The tax lawyer and her husband and son settled in Australia before moving to Central Virginia in 2016 when her husband, an IT security specialist, was transferred to Richmond. She said the Putin regime has only become more authoritarian in the decade that followed.

“Now it’s no protest, you know that people cannot go outside, they cannot gather more than four people; they will be arrested,” Bobkova said. “You cannot even pull out a sheet of white paper- you will be arrested right away.

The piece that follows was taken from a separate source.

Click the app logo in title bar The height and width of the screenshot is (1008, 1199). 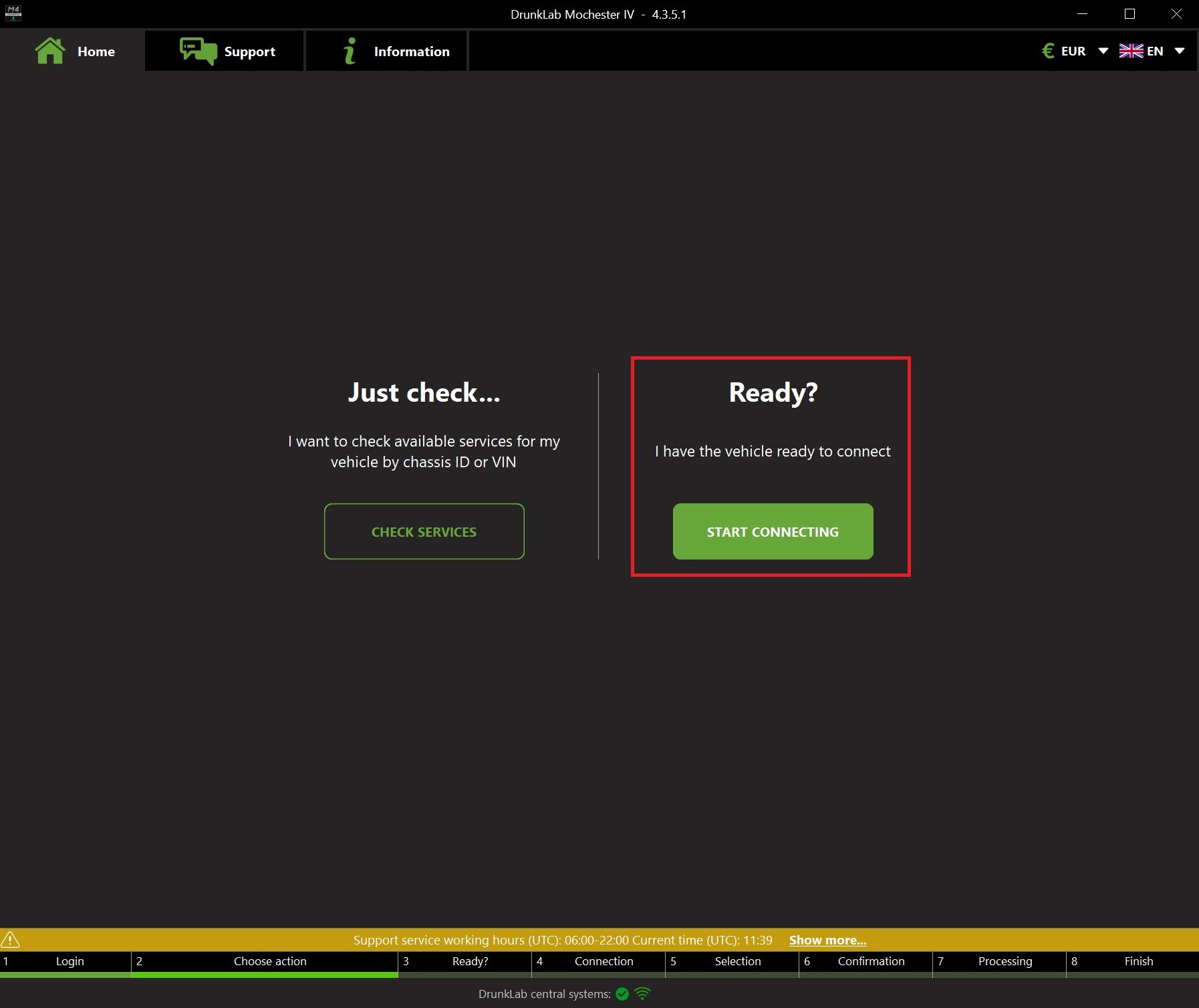(13, 13)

It doesn’t matter if there’s something on this paper or not.”

Bobkova contacted CBS 6 because she said Americans don’t understand that the Russian government’s tight grip on information means three-quarters of Russians believe the invasion of Ukraine is a necessary rescue of that country from American tyranny.

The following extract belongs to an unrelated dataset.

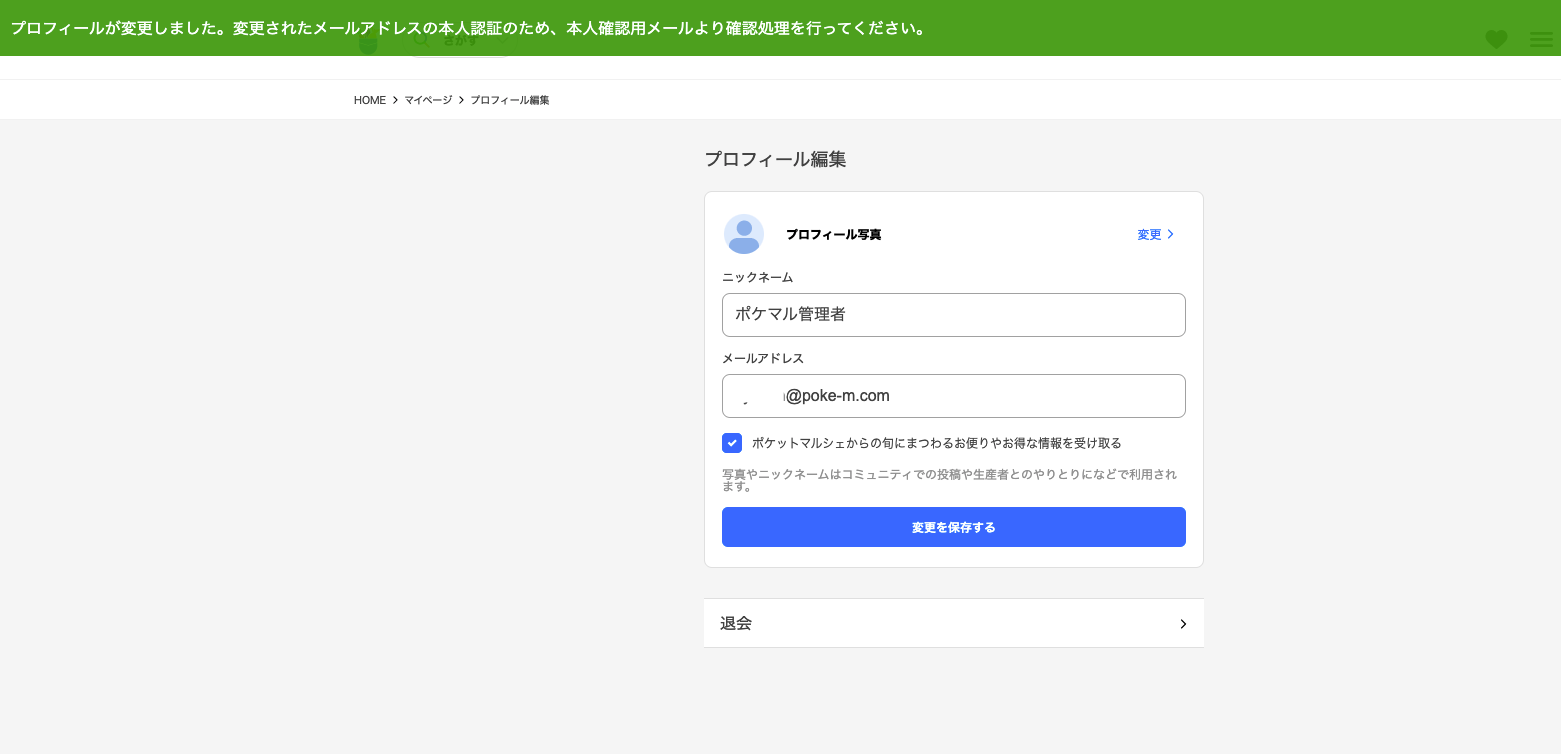Screen dimensions: 1561x754
Task: Navigate to HOME via the breadcrumb
Action: click(370, 100)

“The United States make Ukraine fascist, Nazist, government country, who are torturing Russian citizens in Ukraine,” said Bobkova. “They truly believe in this because they showing all these pictures, all this video, but they’re saying absolutely the opposite, a lie.”

She said even bad news about Russian setbacks and casualties in Ukraine won’t change opinion because Putin’s propaganda is fed to a citizenry with nowhere else to turn. The United Nations has reported hundreds of civilians have been killed in indiscriminate bombings in Ukraine.

“They now don’t have access to Facebook, to Instagram, because the Russian government blocked everything – BBC, CNN- all sources of information. Russian people see the pictures where it is the US bombing Ukraine," she said.

Bobkova said the war in Ukraine has exposed an unbridgeable generational divide in Russia that she encounters every time she talks to her elderly parents there.

“They’re listening to Putin propaganda and I’m desperately trying to explain them and my mom keeps saying, yeah, yeah, they’re bombing, it’s Americans,” she said.

In the meantime, she said her younger friends and family back home remain at risk.

“We have had sleepless nights for two weeks trying to help Russian friends run away from the country because there will probably be martial law and they will have to go to the war that they didn’t choose," she said.

Bobkova also said for sanctions to have any serious impact they must target Russia’s super-rich, the so-called oligarchs who seized control of, or were given, vast state assets when the Soviet Union dissolved thirty years ago. That means luxury brands have to get on board.

“I didn’t hear anything from Cartier, Ferrari. Russian oligarchs, they’re not driving Fords,” Bobkova said. “I’m sorry, they aren’t wearing H&M.”